The Big Divide
Combining elements of period dramas with the illustrious history of football, The English Game is a pretty well written and decently paced drama, one that gets off to a good start here. With clear divides in class and sex, the series examines the attitudes and opinions of the time while interweaving football’s evolution into this in a compelling opening episode.
We begin episode 1 of The English Game in England 1879. Reporters interview Arthur Kinniard, a prestige FA Cup winner, while James Walsh introduces his team, Darwen, to two new players who join them while they chase FA Cup glory.
Jimmy and Fergus are shown their accommodation while Arthur talks about the team with his family back home. His Father belittles his aspirations though before the big game.
The Quarter finals roll round and the team prepare for the big day, riding the train down from Lancashire as Walsh tells Fergus about his dreams of becoming a ragtag group that rise from the ashes to become so much more. As the Scots head down to London they meet Arthur, who decides to knock them out the cup and avoid any big questions being asked around the two star Scottish players now playing for them.
The match begins and the Old Etonians take a commanding lead. At half time, Fergus Sute is suddenly made Captain and he organizes the team into a more distinct footballing tactic, spreading out and passing the ball a lot more.
The game ends 5-5 but Arthur refuses to engage in extra time, instead determined to restart the game next Saturday instead. The President of the FA, along with the board-members, happen to be in the Old Etonian team and as such, the game is re-arranged for the following Saturday.
At dinner, Arthur faces scrutinous questions as they all talk about the game and how cruel it was to make them come back and play again. The ladies all take leave after a tense exchange, as the men sit and discuss something else while Arthur evidently takes the questions to heart.
Meanwhile, the Darwen team celebrate their draw as Fergus learns more about the heart of football in the country, courtesy of Walsh. He hands over a pouch of coins to Jimmy and takes his leave. Back in the pub, Jimmy is approached by one of the players who asks how much he was paid to come down from Glasgow and play. The silence he receives speaks for itself.

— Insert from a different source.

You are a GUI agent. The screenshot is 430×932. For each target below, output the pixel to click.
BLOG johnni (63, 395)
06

Things go from bad to worse for Darwen, as the group learn they need to impose a 5% wage cut for all the mill workers. Those mill workers make up 177 hard working men from families and Walsh is certainly against these measures being imposed.
With everything stacked against them, Walsh calls in the Football Team and tells them they need to forfeit the match. Things are made even worse given the team, and the former captain Tommy, knows about the two Scots being paid off and this causes even more tensions to ensue.
With their time presumably over, Jimmy and Fergus start packing their things and head back to the train station. Only, just before they go they’re called back as the team have an idea for a subscription fee, something that will help the community and also allow them to play football. A proud Walsh watches from afar. In The Oval, London, only 8 of the Old Etonian boys show up, prompting Walsh to warn them he’ll go to the Press if the whole team don’t show up.
With a big crowd eager and ready to go, the countdown begins. Eventually the team do show up, allowing Arthur to organize them a lot better this time around.
The whistle blows and the match begins, with Fergus and Arthur exchanging glances before the match. The whistle blows and the Old Etonians are aggressive and manhandle the Darwen’s off the ball. The full time result sees the Etonians win, and Fergus is handed a bitter blow. At the end of the game, Fergus refuses to shake Arthur’s hand, especially given he spent the entire game manhandling Fergus and preventing him playing.
In the aftermath of this, Walsh requests Fergus stay on and promises they’ll do better the following season. While they head home, Arthur stands and delivers a speech while his wife Alma excuses herself. Only, as she heads upstairs she finds herself covered in blood as Arthur screams for a doctor to help.
As an opening episode, The English Game gets off to a good start here and although the show is pretty formulaic in the manner it delivers its drama, with a slightly over-the-top football game and result to show for it, the rest of the episode does a pretty good job introducing all the characters and setting the scene. It seems obvious by now that the show will tackle class issues and football with one broad stroke but this certainly won’t appeal to everyone. For now though, the show does a good enough job with its story and quite what the rest of the episodes have in store, remains to be seen.